▶ What you need to do
State how many lines of the items below contain the word "Expand". Give only the number.

(Stored entries)

+ + + + +

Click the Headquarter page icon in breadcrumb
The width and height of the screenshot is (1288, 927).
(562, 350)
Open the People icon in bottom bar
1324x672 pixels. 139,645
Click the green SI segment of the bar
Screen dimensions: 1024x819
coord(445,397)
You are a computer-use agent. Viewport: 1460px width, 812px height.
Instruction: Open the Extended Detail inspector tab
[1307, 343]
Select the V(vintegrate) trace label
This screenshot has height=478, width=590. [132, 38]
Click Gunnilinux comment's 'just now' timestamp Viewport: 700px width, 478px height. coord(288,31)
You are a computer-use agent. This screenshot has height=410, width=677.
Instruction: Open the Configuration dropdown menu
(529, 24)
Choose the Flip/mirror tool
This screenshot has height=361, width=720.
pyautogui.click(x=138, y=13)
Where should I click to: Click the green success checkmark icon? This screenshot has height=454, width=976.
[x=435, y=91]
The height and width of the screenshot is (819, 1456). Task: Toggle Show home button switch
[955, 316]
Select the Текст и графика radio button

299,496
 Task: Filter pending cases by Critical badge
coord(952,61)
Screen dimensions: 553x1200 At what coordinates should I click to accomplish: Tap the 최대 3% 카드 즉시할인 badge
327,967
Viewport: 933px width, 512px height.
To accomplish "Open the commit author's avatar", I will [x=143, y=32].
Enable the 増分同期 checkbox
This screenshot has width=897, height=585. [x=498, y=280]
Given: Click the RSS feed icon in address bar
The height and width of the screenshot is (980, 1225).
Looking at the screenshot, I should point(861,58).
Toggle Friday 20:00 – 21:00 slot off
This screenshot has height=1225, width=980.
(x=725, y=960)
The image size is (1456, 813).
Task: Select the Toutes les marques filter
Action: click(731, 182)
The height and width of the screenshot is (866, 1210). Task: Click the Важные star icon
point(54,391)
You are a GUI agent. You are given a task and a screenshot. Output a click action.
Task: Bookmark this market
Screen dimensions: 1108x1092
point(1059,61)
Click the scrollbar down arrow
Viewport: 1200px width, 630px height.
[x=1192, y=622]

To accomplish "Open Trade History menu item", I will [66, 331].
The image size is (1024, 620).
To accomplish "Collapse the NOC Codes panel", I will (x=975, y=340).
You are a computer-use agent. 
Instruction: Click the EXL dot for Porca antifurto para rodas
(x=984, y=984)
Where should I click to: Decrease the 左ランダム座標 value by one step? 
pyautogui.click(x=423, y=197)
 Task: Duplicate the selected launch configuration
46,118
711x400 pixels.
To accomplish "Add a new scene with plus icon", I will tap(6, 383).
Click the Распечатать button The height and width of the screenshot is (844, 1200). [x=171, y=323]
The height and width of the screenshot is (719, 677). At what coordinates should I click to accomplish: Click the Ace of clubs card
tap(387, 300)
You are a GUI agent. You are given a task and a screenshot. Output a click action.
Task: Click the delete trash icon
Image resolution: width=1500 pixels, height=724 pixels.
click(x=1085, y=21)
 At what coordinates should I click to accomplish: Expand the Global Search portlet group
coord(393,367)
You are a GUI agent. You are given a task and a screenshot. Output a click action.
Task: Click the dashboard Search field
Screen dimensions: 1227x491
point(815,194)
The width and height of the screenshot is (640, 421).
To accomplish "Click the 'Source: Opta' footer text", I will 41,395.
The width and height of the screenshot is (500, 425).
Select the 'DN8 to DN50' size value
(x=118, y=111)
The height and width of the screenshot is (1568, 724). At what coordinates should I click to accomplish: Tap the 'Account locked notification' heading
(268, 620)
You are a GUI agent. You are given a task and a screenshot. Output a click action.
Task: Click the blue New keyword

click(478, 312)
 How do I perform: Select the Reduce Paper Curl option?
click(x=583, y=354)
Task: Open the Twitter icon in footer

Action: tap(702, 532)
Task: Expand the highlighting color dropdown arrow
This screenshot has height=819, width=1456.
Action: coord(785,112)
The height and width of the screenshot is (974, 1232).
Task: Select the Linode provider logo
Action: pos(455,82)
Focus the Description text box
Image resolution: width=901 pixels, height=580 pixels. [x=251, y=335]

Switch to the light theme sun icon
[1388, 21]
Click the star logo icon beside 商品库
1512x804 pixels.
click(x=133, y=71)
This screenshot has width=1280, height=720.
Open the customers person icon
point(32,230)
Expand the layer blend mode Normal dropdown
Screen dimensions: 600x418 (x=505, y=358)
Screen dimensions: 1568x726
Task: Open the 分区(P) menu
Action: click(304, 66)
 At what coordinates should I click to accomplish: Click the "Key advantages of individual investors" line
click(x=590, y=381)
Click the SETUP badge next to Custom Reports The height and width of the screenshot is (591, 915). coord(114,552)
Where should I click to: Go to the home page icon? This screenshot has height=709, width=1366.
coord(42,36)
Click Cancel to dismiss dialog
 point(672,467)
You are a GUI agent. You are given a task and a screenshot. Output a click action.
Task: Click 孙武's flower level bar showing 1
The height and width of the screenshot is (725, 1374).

+ + + + +

▶ Worked answer
3